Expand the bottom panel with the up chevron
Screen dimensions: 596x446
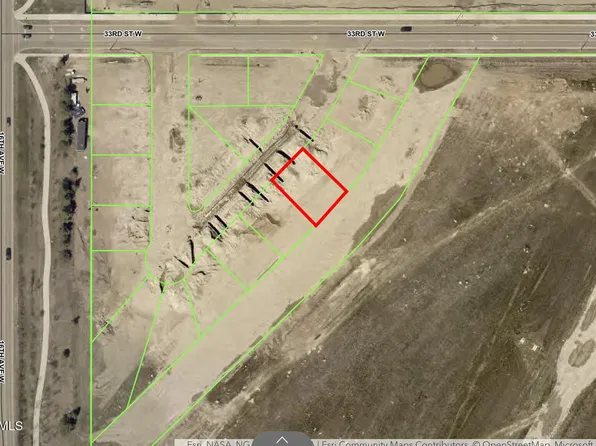[x=282, y=440]
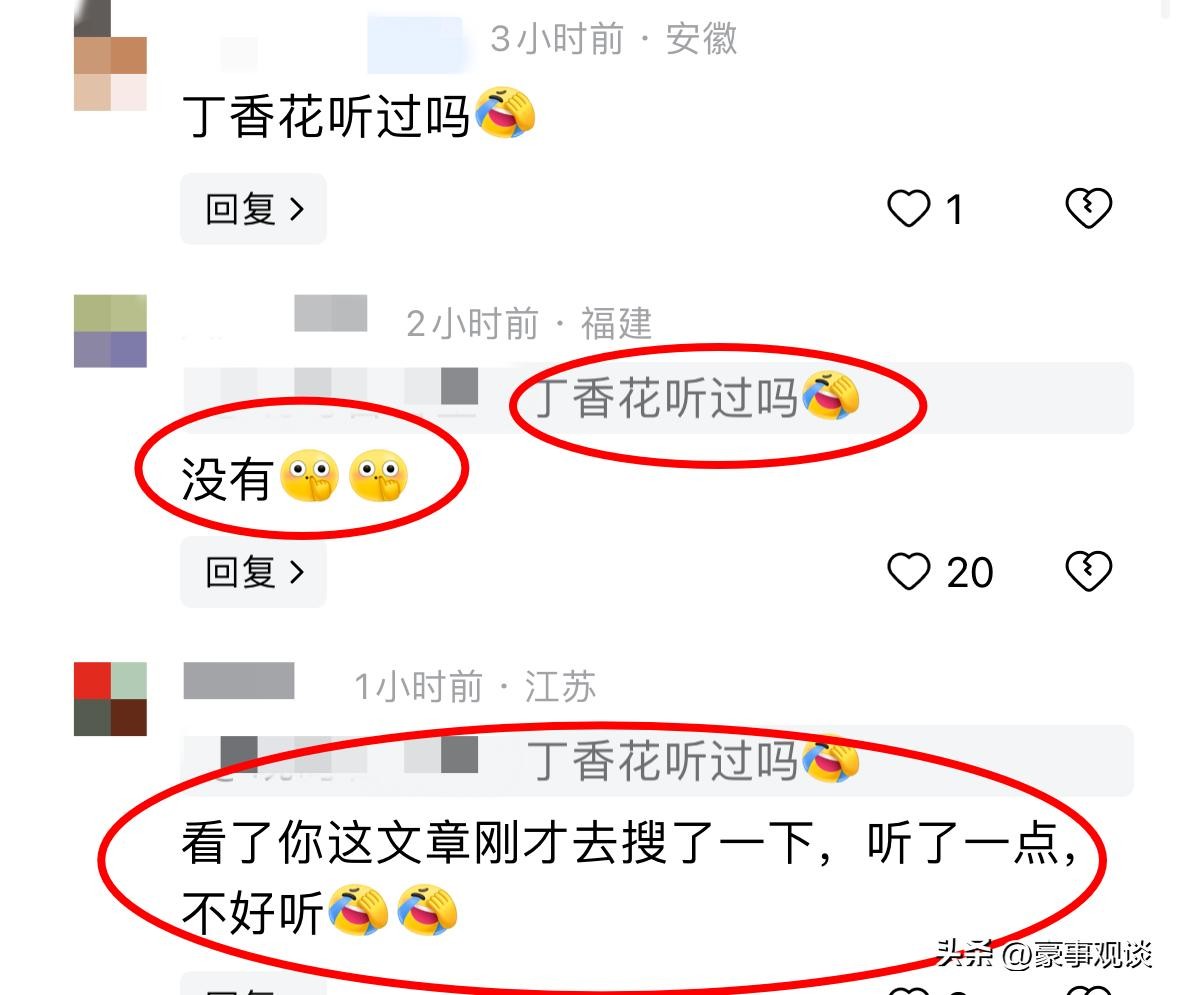Tap the Jiangsu commenter's blurred username
This screenshot has height=995, width=1179.
click(x=239, y=681)
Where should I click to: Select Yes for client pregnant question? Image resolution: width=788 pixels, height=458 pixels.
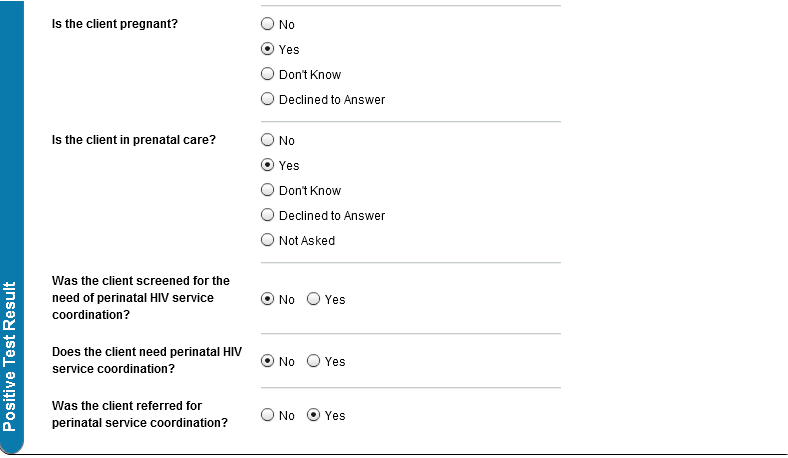(267, 50)
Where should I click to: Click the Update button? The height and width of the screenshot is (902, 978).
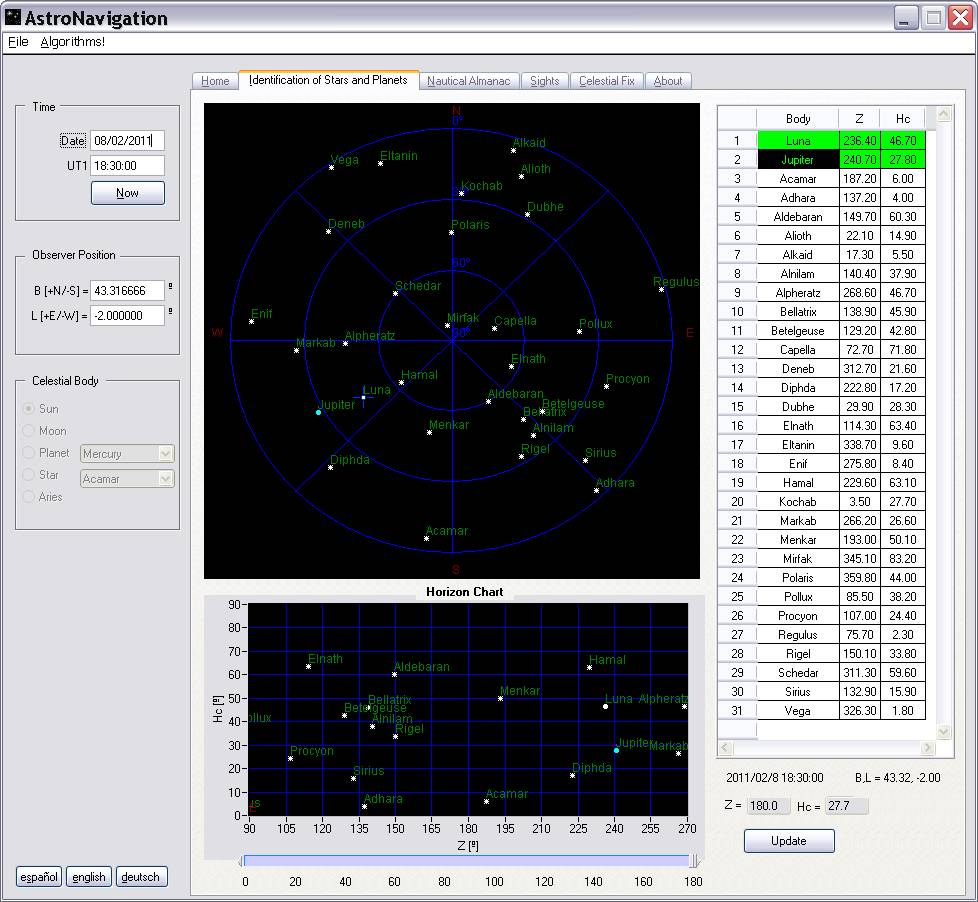(788, 841)
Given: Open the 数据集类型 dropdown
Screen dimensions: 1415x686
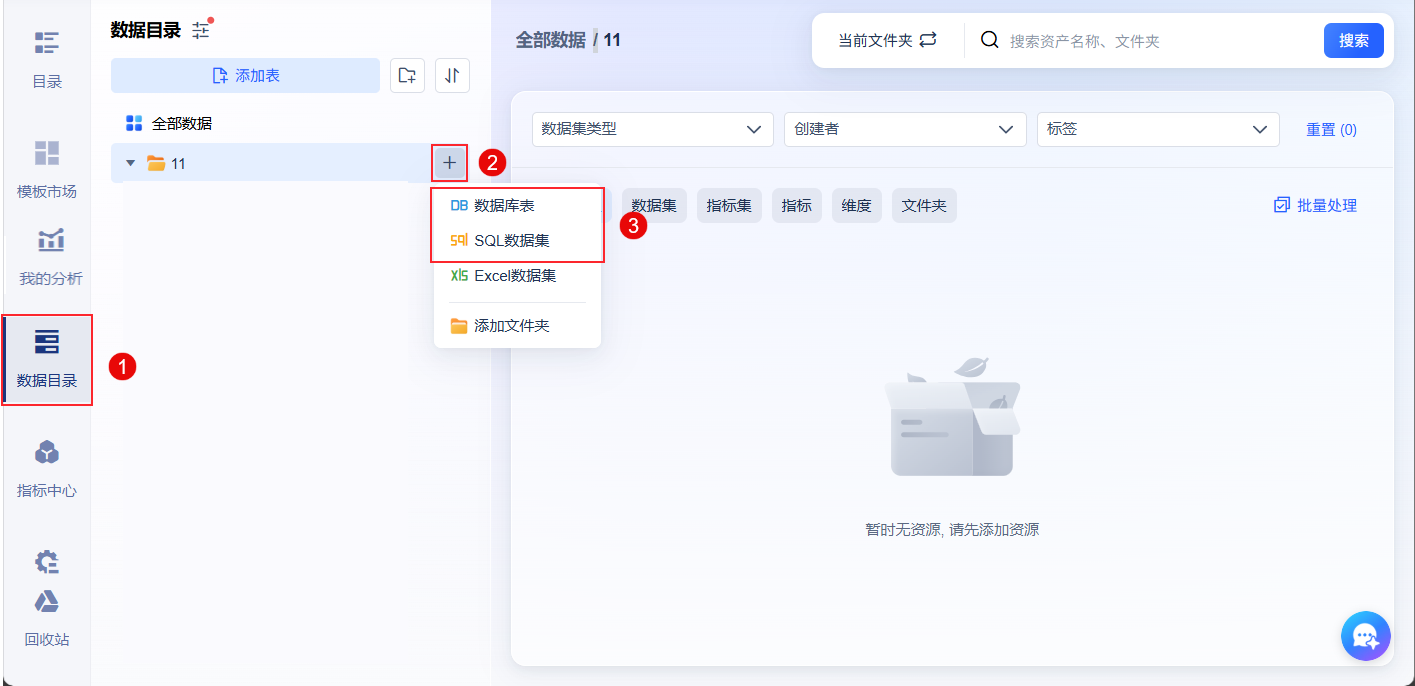Looking at the screenshot, I should click(652, 129).
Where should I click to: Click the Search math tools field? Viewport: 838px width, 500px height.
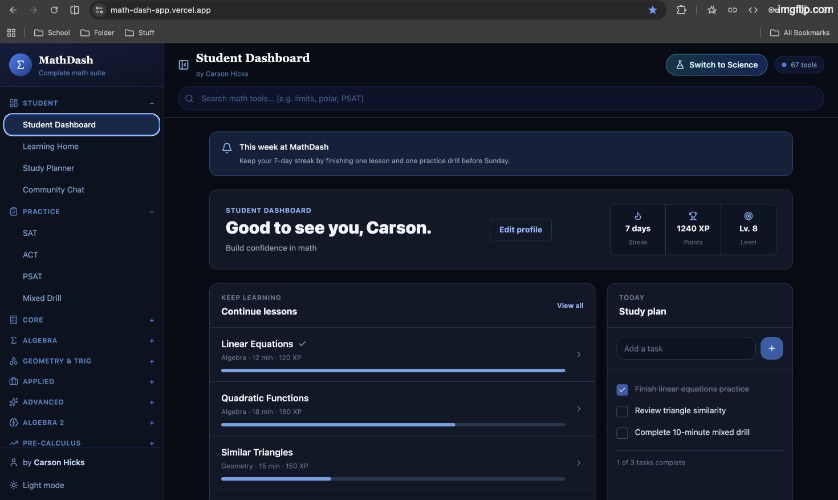point(501,98)
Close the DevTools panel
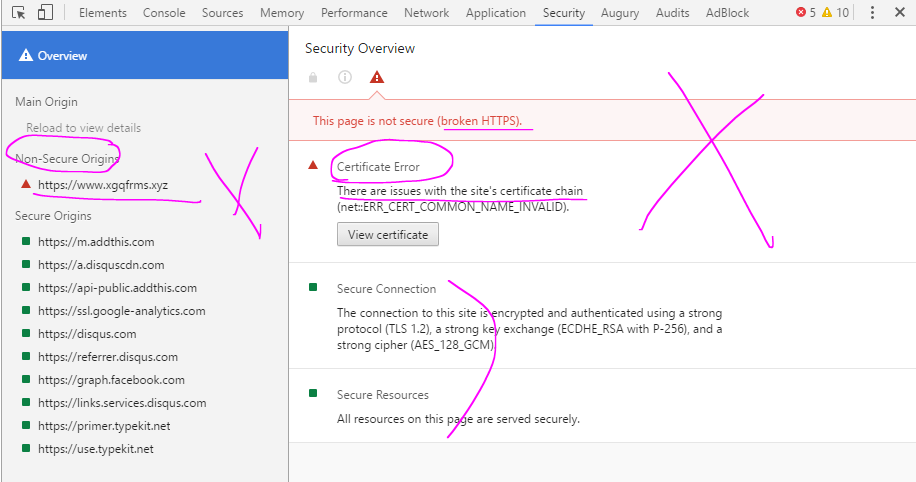 click(x=900, y=13)
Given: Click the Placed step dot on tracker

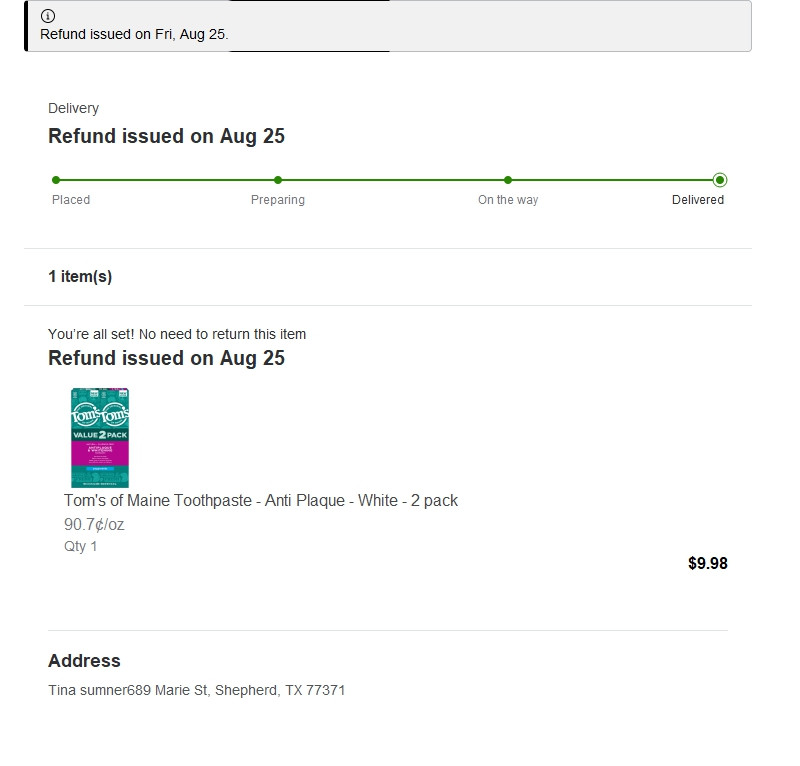Looking at the screenshot, I should (56, 180).
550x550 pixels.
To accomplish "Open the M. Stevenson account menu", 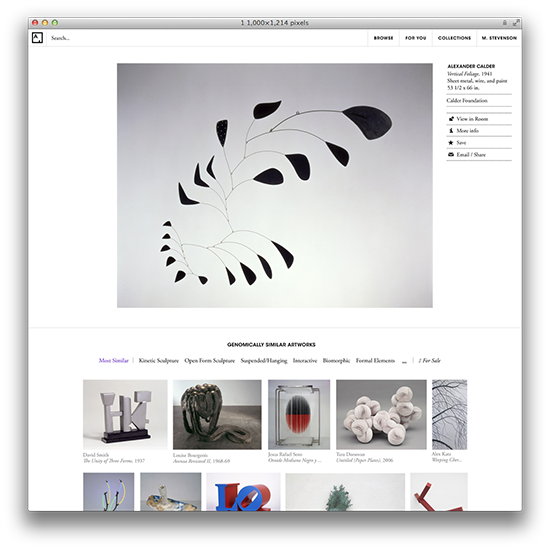I will 499,38.
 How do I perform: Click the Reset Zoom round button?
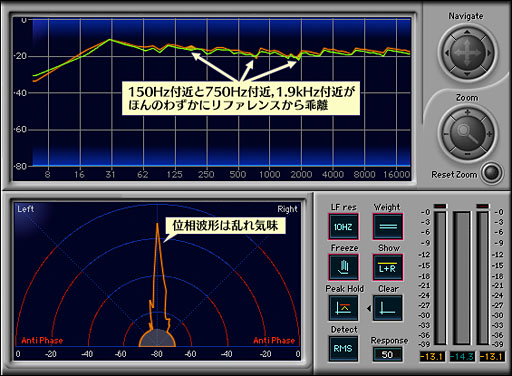[492, 173]
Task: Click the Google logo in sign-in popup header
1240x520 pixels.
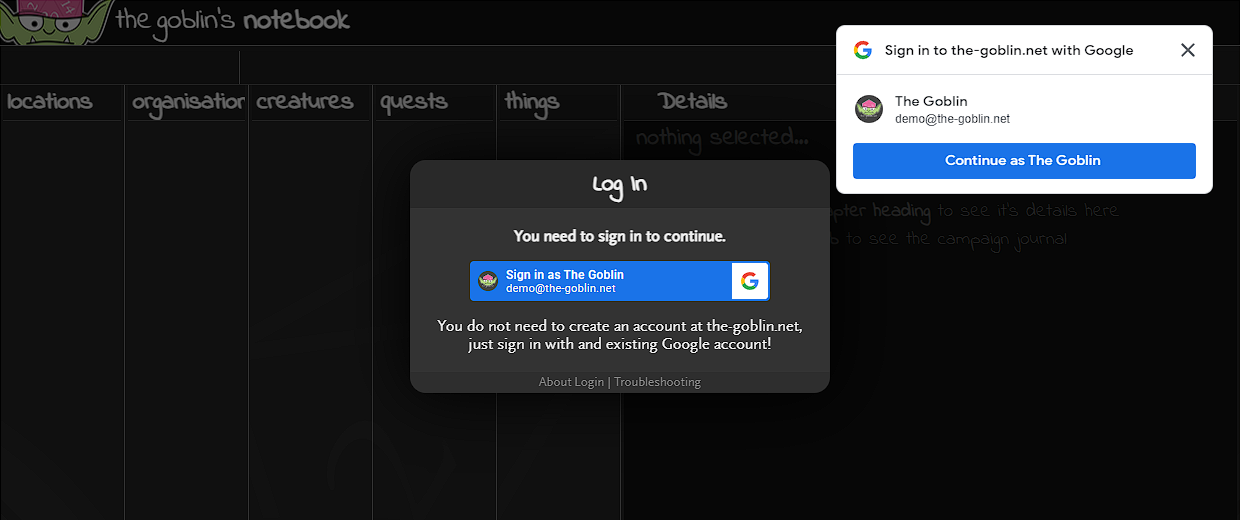Action: tap(863, 50)
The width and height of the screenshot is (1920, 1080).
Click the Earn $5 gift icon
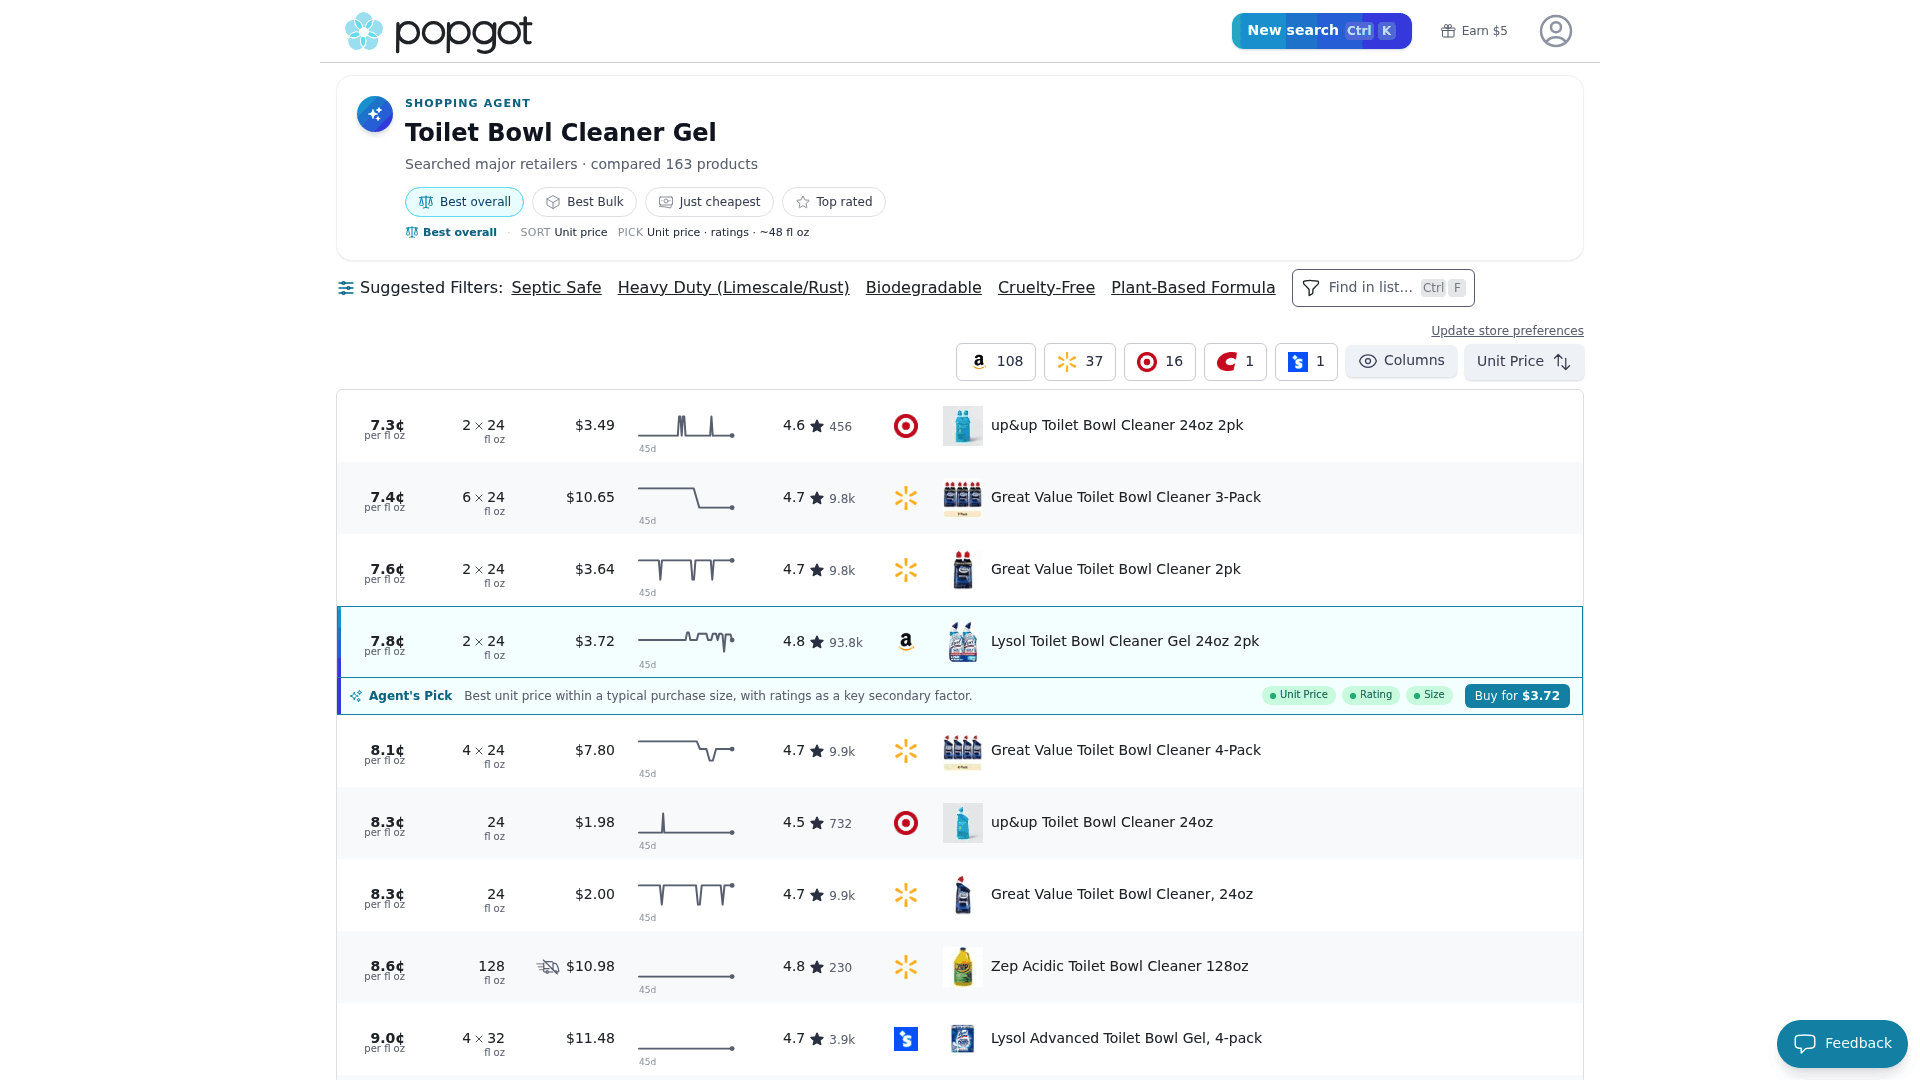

····················

Task item — Start at the line that contains "How do I perform: Click" and retype every line through the end of the entries above, both ends included. Exclude all pictures.

Solved problem —
 How do I perform: Click the Reset Zoom round button?
[492, 173]
Task: Click the Google logo in sign-in popup header
1240x520 pixels.
Action: tap(863, 50)
The width and height of the screenshot is (1920, 1080).
Click the Earn $5 gift icon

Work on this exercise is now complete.